La réalité de la conscience est donc hors de doute, puisque ce monde extérieur dans lequel on voudrait la résoudre ne peut au contraire exister qu’en elle. Ce n’est pas l’étendue qui devient en nous la perception ou l’idée d’elle-même : car il n’y a pas d’autre étendue possible qu’une étendue idéale ou perçue. Mais la perception de l’étendue est-elle la seule fonction réelle de la conscience ? La sensation et la volonté ne sont-elles, nous ne dirons plus, que des mouvements, mais, que des représentations de mouvements ? Faut-il nous contenter d’une sorte de matérialisme idéaliste, qui absorberait la conscience, non plus dans un monde réellement extérieur à elle, mais dans ce monde relativement extérieur qu’elle porte en elle-même ? Mais cette seconde forme du matérialisme soulève, comme la première, des questions qu’elle ne résout pas.

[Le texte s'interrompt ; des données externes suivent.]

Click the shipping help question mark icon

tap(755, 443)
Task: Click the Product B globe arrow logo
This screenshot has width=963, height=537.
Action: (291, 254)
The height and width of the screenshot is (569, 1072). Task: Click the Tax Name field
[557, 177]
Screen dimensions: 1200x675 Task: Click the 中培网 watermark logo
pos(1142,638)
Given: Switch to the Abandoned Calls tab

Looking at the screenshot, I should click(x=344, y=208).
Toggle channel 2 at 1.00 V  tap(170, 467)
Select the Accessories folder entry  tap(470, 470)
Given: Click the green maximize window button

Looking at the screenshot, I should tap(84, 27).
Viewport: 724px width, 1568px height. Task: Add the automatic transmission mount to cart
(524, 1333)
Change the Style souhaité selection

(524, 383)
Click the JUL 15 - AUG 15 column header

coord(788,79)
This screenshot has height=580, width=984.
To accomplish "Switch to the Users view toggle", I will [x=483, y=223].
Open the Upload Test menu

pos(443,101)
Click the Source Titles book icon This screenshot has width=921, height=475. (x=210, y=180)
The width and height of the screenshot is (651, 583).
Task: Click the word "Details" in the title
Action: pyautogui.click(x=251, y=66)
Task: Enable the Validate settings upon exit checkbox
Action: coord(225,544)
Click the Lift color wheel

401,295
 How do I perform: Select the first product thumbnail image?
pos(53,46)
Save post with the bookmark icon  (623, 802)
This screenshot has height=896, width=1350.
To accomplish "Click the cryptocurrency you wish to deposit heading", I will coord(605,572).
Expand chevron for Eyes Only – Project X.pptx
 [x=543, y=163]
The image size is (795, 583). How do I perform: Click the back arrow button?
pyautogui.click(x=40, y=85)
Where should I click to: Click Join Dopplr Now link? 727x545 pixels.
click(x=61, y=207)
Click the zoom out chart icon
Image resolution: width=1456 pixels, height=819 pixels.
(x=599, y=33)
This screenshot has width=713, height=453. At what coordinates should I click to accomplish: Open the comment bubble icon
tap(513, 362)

Comment des états de conscience intensifs peuvent-ils naître de représentations purement extensives ? D’où vient, qu’au sein même de la conscience, le sujet se distingue de l’objet et distingue encore en lui ce qu’il produit de ce qu’il éprouve ? L’existence de l’objet, tel qu’il nous est donné intérieurement, est incontestable : mais il s’agit de savoir si cet objet nous est donné en lui-même et avant le sujet ; il s’agit de savoir si la conscience va, comme le veulent les matérialistes, de le perception à la volonté, ou si elle commence, au contraire, par la volonté, pour finir par la perception.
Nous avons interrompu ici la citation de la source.